DATA SHOWN =
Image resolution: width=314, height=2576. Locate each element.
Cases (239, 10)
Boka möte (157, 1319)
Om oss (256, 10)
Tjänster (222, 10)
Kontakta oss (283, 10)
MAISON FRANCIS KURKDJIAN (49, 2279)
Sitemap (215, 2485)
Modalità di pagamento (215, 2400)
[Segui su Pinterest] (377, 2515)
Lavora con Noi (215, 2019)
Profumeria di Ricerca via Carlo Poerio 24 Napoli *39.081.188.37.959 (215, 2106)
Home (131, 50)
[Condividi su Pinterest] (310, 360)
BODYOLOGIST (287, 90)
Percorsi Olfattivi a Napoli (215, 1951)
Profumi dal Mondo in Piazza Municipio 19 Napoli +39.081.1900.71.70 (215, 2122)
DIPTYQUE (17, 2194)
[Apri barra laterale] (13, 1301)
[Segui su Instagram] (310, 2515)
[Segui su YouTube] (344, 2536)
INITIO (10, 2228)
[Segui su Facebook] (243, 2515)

TASK INSTRUCTIONS =
Write out the entries verbatim, all of them.

EXERCISE SOLUTION =
Image resolution: width=314, height=2576. Locate each element.
Cases (239, 10)
Boka möte (157, 1319)
Om oss (256, 10)
Tjänster (222, 10)
Kontakta oss (283, 10)
MAISON FRANCIS KURKDJIAN (49, 2279)
Sitemap (215, 2485)
Modalità di pagamento (215, 2400)
[Segui su Pinterest] (377, 2515)
Lavora con Noi (215, 2019)
Profumeria di Ricerca via Carlo Poerio 24 Napoli *39.081.188.37.959 (215, 2106)
Home (131, 50)
[Condividi su Pinterest] (310, 360)
BODYOLOGIST (287, 90)
Percorsi Olfattivi a Napoli (215, 1951)
Profumi dal Mondo in Piazza Municipio 19 Napoli +39.081.1900.71.70 (215, 2122)
DIPTYQUE (17, 2194)
[Apri barra laterale] (13, 1301)
[Segui su Instagram] (310, 2515)
[Segui su YouTube] (344, 2536)
INITIO (10, 2228)
[Segui su Facebook] (243, 2515)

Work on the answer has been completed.